*EXERCISES*
- A) From the mirrorless camera forum thread, reproduce the passage between "Ahh I was just" and "in that market.", inclusive.
- B) Name every distinct lens that the mirrorless camera forum thread lists as paired with the E-PL1.
- C) Pick up the mirrorless camera forum thread after its final post and write what comes next.

*TEXT SEGMENT*
*****
The Nex 7 is more expensive. An E-P3 with an electronic viewfinder is nearly the same price and you lose the hotshoe on the E-P3 with the view finder. Not to mention, the OM-D has better dynamic range and ISO performance than the E-P3. I don't see where the price is that outrageous compared to other high end mirrorless interchangeable lens cameras.


----------



## Overread

Ahh I was just comparing the base costs of the bodies rather than with expanding (eg with the electronic viewfinder) - plus I'd totally overlooked the sony offerings (thus not even known that the Nex was on the market). Seeing others jumping in at the £1K price boundary seems that I'm behind the times with concern about mirrorless staying strong in that market.


----------



## usayit

I got my OMD E-M5 a few weeks ago and I still feel the price point is fine.  Its comparable to their Panasonic competitors.  My only complaint... I haven't had time to actually shoot with it.  

that

and Adobe is taking a while to get support for the camera in Lightroom 3.   (I use the DNG converter for the time being)


----------



## usayit

I've decided to keep my E-PL1....too (had a thread with my review a while ago).   So while I don't have anything from the OMD yet... here's a few from the E-PL1 (whatever I happen to u/l online).

E-PL1 + adapted Tamron 90mm (I posted this one before)





E-PL1 + Olympus 9-18mm






E-PL1 + Panasonic 45-200mm






E-PL1 + Olympus 45mm f/1.8 (literally the first photo after opening the box)






E-PL1 + Panasonic 45-200mm






E-PL1 + Panasonic 45-200mm  (Not a good photo but I posted this for a friend to show the detail and craftsmanship of the statue itself.. .amazing achievement of human hands.)






PS> ... Subforum? ...


----------



## Village Idiot

I was thinking about keeping my e-p3 when my OMD arrives as well.
*****
*INFORMATION SUPPLIED*

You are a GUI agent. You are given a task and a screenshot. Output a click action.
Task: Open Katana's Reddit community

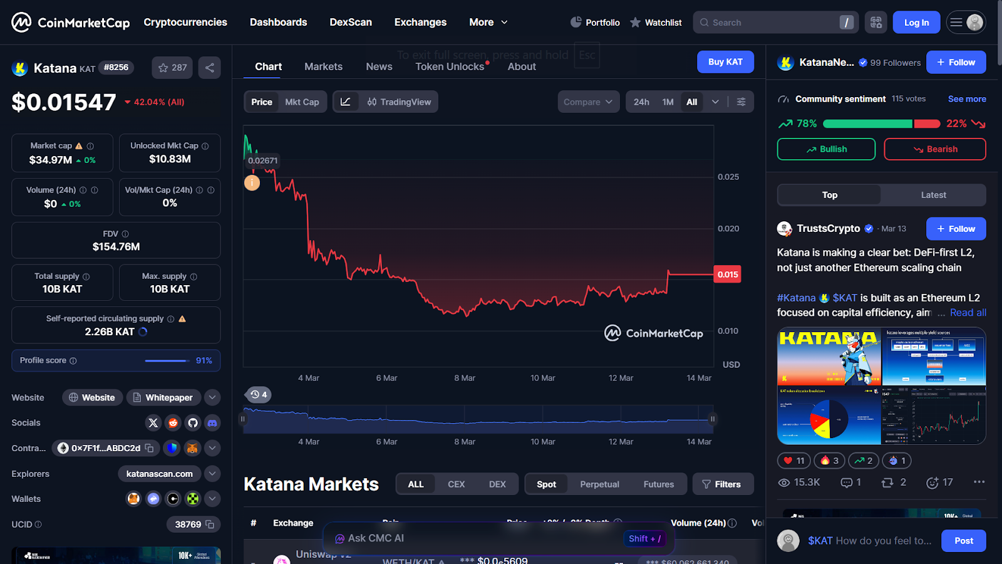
*****
*ANSWERS*
- A)
Ahh I was just comparing the base costs of the bodies rather than with expanding (eg with the electronic viewfinder) - plus I'd totally overlooked the sony offerings (thus not even known that the Nex was on the market). Seeing others jumping in at the £1K price boundary seems that I'm behind the times with concern about mirrorless staying strong in that market.

- B)
Tamron 90mm (adapted)
Olympus 9-18mm
Panasonic 45-200mm
Olympus 45mm f/1.8

- C)
----------



## usayit

Assuming you don't need to sell it to fund the OMD, I vote to keep it.  I came very very close to buying an E-P3... very nice feel and performance.  Since Olympus/Panasonic have a few interesting lenses in the pipeline and the numerous examples of legacy lenses, it might be beneficial to have two cameras with different lenses mounted.   Besides these cameras are pretty compact/lightweight so carrying two occasionally isn't a big concern.   The OMD by the way will feel a bit heavier than your e-P3 but not too much.  

For me... selling the E-PL1 wouldn't net me much and I am still having loads of fun with it.   My wife likes the handling (P&S feel and operation) and the out of camera JPG images.  Probably use it mostly with legacy lenses...   The MFT systems may not be a replacement for a full DSLR system but they sure fit various lifestyles; be it a journalist, casual shooter, diaper/stroller pushin parent.. etc..  Now that there's a nice collection in the system, there seems to be little bit of something for everyone.  

E-PL1 + M42 mount Takumar 135mm






 The ol'G1 though... probably going off to the auction block this weekend but my wife and son have suddenly taken an interest in it.   Oh well.


PS> A few months ago, my son was throwing a hissy fit after a tough day of lots going wrong.  We decided to call it a day and quickly just give up and headed home.  I walked off from the area we were at only to realize I had left my camera bag behind with my M9 and three lenses.  I almost had a heart attack but all is well and the bag was still there.   Yes... the E-PL1 comes along on those occasions... not exactly worry free but I'll survive if lost/broken.


----------



## jolieteddie

Recently bought the Panasonic GF3 as a lightweight traveling companion in place of my 4-yr-old Nikon D60.  I've always liked the design of Panasonic micro 4/3 cameras. Limited budget but still able to get the body, kit 134-42 kit lens, and 45-200 zoom. Just used it a few times so far but the image quality (shooting RAW and processing in LR4) has been better than I expected.  The LCD screen is usable even in sunlight. the controls are different than my D60 (no surprise), but it's easy to shoot in aperture or shutter priority or manual, though its "Auto+" setting can handle a range of lighting situations. Higher ISOs are clean enough for most indoor and low light settings.  Heading off on trip soon and I'll see how it performs as the mainstay on vacation. Very pleased with the camera and lenses and especially the price!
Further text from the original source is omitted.